PJ Kepala Desa bersama perwakilan warga menyampaikan keluh kesah mereka. Bertahun-tahun janji perbaikan jalan tak kunjung terealisasi, sementara kecelakaan—terutama pengendara roda dua di musim hujan—terus terjadi. Rasa geram itu akhirnya mereka ubah menjadi semangat membangun.

“Alhamdulillah, berkat kepedulian semua pihak, insya Allah jalan ini akan kami perbaiki dengan swadaya masyarakat. Kami tidak ingin hanya menunggu janji,” ujar salah satu tokoh warga dengan penuh optimisme.
Gerakan ini rencananya dimulai pada Senin (22/9), dengan volume pekerjaan sepanjang 230 meter, lebar 4 meter, dan anggaran sekitar Rp 200 juta. Dana bersumber dari swadaya masyarakat, ditambah dukungan tokoh politik seperti Ibu Orizah Santifa (Anggota Komisi A DPRD Provinsi Jateng) dan Bapak Heru Irawanto (Wakil Ketua DPRD Brebes).
Sebelumnya, warga sempat berencana melakukan aksi unjuk rasa ke Pemkab Brebes. Namun berkat pendekatan tokoh daerah dan perangkat desa, aksi itu dialihkan menjadi gerakan positif: membangun, bukan merusak.

Langkah ini tidak hanya memperlihatkan kekecewaan masyarakat atas lambannya kinerja pemerintah daerah, tetapi juga menjadi simbol kekuatan kolektif warga Brebes. Bahwa di tengah janji-janji yang tak ditepati, rakyat masih bisa bangkit, berdiri di atas kaki sendiri, dan bergotong royong demi kepentingan bersama.

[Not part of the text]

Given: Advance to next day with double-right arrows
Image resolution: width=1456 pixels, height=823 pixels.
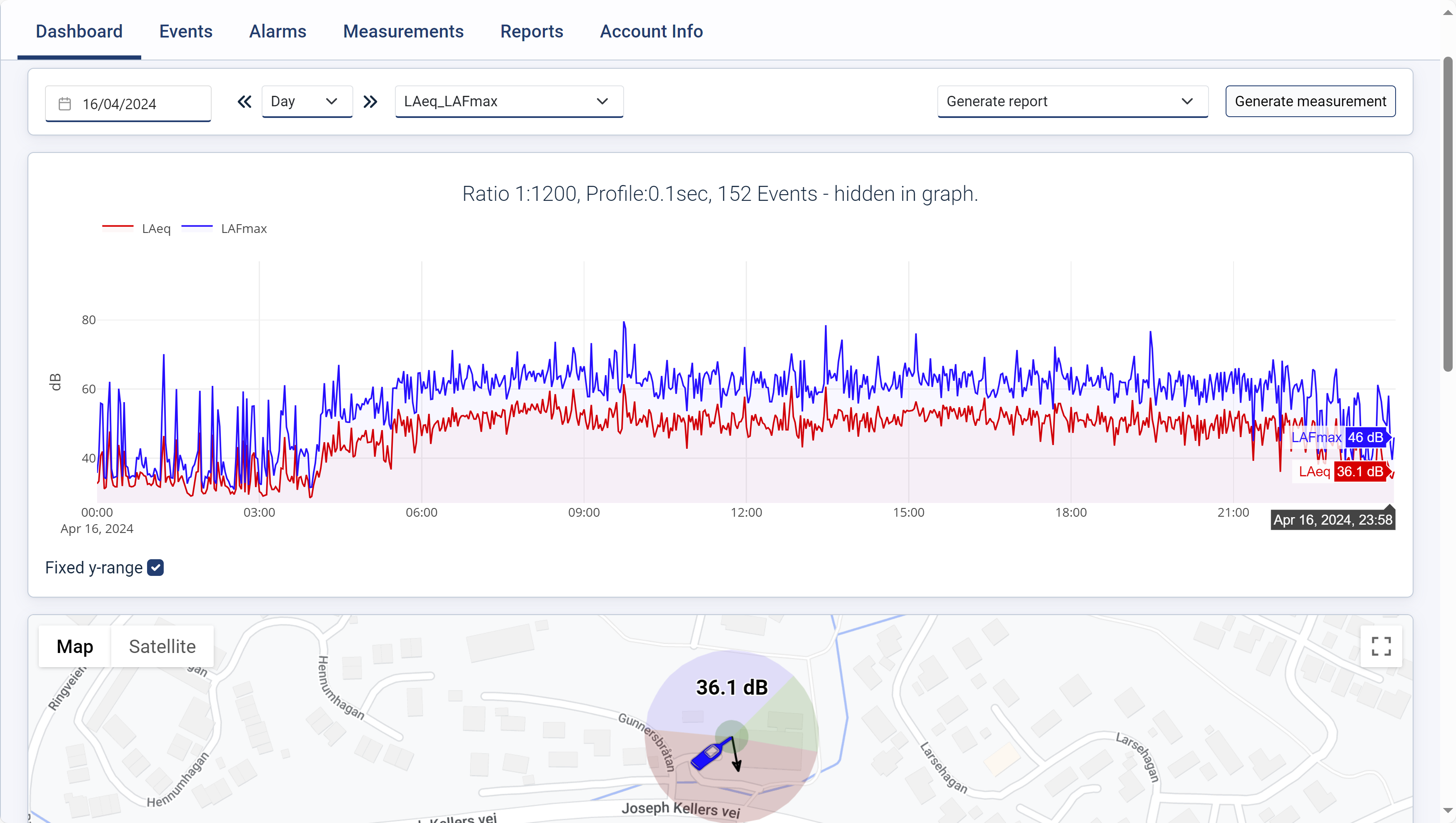Looking at the screenshot, I should click(x=370, y=102).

Kegiatan yang berjalan aman, lancar, dan kondusif ini menjadi bukti bahwa suara rakyat bisa disampaikan bukan hanya lewat protes, tapi juga lewat kerja nyata.
Namun, di balik inspirasi itu, terselip peringatan keras bagi Pemerintah Kabupaten Brebes, khususnya Bupati Paramitha Widya Kusuma. Ketika rakyat sudah memilih turun tangan sendiri, itu artinya kepercayaan kepada pemerintah mulai terkikis. Elektabilitas dan kredibilitas seorang pemimpin bisa merosot drastis bila kealpaan ini dibiarkan.
Anom Panuluh, Ketua Rumah Rakyat Indonesia Kabupaten Brebes, mengingatkan:
“Ini contoh kesadaran warga yang berswadaya. Tapi bayangkan, bagaimana dengan masyarakat lain yang tidak mampu berswadaya? Itu ancaman serius. Apalagi jika di tengah rakyat yang berkorban, korupsi tetap merajalela, kolusi membabi buta, dan nepotisme semakin merebak. Itu bukan hanya memprihatinkan, tapi juga berbahaya—bisa melahirkan mosi tidak percaya terhadap pemerintahan.”
Pelajaran penting bagi pemerintah: jangan sampai keswadayaan rakyat dibaca sebagai bentuk keputusasaan terhadap pemerintah. Karena ketika rakyat memilih jalan sendiri, artinya kredibilitas penguasa sedang digugat.
Pelajaran berharga bagi rakyat: keswadayaan adalah wajah sejati kemandirian, tapi juga tanda bahwa mereka layak mendapatkan pemimpin yang lebih amanah.